Leadership Lesson – Democratic Nominee – Part 1
There’s not a liberal America and a conservative America – there’s the United States of America. – Barack Obama
I have been studying the leadership characteristics of the leading candidates for presidency. I find it fascinating to watch the different approaches and styles and see the impact each has on both voters and those who are part of the inner workings of the campaigns.
This morning as I was reading another analysis of the recently concluded Democratic campaigns, I was struck by two simple differences between the campaign of Hillary Clinton and Barack Obama. The first is design of their teams. Senator Clinton’s team was made up of lfriends and political operatives who have long history with the Clintons. This team was thought to be the best in the Democratic party and is well known for its past successes. It could rightly be said that they almost pulled of a success this time around as well. Yet as the dust settles and the results are now clear , they did not make it across the finish line. This team operated with a hub and spoke approach. All key decisions were made at the center and communicated to the field for execution. I have watch the decline of this style over the past 15 years and some of its challenges showed up on this campaign.

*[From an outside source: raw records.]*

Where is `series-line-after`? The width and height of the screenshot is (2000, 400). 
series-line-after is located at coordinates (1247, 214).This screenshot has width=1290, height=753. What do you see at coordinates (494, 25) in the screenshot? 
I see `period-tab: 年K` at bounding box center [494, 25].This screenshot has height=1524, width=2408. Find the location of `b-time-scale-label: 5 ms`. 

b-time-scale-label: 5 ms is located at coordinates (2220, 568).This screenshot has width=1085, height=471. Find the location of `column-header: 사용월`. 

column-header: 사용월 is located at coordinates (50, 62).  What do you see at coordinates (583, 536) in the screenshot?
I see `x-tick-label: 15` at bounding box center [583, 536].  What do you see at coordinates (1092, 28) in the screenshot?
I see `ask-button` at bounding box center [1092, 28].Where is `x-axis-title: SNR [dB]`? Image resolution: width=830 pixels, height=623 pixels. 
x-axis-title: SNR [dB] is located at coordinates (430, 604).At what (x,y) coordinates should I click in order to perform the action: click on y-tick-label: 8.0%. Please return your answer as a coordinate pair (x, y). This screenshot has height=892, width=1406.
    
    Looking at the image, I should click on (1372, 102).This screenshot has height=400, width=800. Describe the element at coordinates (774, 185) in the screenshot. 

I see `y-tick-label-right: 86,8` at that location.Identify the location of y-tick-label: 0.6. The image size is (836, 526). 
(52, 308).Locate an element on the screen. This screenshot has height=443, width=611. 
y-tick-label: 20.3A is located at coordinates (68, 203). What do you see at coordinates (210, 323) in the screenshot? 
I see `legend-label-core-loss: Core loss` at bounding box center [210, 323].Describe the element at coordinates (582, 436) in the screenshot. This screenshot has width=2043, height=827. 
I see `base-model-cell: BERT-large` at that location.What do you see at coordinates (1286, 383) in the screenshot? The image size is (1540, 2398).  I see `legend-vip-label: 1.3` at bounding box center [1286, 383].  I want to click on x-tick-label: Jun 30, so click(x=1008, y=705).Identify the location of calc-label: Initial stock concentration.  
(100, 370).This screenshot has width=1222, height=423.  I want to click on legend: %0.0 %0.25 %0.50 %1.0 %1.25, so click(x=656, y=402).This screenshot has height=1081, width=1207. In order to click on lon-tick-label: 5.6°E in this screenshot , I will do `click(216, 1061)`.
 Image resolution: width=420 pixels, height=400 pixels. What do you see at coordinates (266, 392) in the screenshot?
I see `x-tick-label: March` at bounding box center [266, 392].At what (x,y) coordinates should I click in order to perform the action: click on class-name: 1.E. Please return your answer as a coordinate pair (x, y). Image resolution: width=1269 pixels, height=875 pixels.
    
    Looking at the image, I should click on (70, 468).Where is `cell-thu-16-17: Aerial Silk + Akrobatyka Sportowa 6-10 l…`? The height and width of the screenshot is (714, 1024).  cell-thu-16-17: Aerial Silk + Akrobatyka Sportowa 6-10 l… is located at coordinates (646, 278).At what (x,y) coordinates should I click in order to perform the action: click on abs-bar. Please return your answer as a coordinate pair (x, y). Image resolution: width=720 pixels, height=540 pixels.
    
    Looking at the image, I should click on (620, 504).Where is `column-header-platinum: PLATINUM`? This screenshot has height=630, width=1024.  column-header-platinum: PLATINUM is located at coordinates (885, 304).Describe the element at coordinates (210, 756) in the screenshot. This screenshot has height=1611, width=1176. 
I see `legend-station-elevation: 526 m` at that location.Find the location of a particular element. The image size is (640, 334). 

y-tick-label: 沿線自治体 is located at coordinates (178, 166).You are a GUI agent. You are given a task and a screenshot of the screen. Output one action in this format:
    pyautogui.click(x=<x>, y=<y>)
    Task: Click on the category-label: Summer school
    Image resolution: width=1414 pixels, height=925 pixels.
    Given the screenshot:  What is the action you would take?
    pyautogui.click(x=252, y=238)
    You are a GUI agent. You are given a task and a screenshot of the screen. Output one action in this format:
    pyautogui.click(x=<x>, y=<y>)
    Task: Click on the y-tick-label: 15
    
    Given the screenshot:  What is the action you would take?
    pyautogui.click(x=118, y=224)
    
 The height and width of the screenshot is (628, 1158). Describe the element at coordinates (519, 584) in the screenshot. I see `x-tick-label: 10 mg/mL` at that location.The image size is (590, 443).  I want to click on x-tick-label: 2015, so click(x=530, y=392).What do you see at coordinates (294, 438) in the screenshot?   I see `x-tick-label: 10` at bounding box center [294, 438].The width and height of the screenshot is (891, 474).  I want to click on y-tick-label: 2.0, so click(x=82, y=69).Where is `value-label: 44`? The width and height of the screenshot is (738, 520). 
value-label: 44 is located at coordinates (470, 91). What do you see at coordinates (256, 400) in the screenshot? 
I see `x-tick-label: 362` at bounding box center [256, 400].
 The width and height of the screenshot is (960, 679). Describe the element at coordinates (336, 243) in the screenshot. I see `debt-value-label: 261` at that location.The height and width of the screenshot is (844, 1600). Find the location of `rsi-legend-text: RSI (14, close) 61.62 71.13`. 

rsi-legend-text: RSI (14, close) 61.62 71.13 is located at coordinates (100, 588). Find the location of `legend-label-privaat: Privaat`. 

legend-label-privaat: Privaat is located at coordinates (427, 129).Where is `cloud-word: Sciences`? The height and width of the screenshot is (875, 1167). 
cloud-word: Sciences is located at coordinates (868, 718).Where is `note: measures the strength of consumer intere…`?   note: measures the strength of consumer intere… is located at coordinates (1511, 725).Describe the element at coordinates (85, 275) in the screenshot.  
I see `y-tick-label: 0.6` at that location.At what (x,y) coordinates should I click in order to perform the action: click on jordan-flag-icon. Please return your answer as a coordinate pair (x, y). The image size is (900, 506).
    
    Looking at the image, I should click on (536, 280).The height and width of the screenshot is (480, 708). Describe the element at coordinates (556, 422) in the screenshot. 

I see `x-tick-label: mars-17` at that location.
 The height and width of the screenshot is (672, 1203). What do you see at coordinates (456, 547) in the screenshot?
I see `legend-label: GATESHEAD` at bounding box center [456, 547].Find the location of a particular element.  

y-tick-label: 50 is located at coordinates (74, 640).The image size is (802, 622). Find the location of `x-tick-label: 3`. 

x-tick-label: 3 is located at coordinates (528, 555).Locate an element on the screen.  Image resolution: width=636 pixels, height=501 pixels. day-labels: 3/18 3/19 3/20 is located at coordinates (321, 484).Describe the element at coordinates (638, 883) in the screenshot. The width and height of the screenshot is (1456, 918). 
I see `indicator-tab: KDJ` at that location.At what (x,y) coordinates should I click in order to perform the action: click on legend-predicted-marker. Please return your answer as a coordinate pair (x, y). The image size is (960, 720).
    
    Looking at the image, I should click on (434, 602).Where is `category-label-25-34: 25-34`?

For one thing, who knows better what the needs of Iowans are than Iowans. By sharing information about the campaign’s supporters and contributors with its grass roots organization, the Obama team placed one of a campaign’s most precious assets , its supporter information, in the hands of those it didn’t directly control. This approach is new in national politics and proved effective.
In no case did you hear of this trust being violated by this information being inappropriately shared with others. In the Tao it is written, “Look with trust and you will find it” is one of the most powerful axioms that any leader can instill in their team and it appears that Senator Obama has been a great example for us all in this regard.
Another stark difference is how money was spent. In the Clinton campaign, Hillary’s key spokesman Howard Wolfson’s firm was paid $266,000 for a month’s worth of service, while Senator Obama’s spokesman was paid $144,000 for the past twelve months. There are numerous examples of this new approach to how to fiscally operate a campaign in an excellent article in Time Magazine website, titled, How he did it.
I will write more over the next month on the lesson learned from the Democratic race and what we can learn from it as leaders.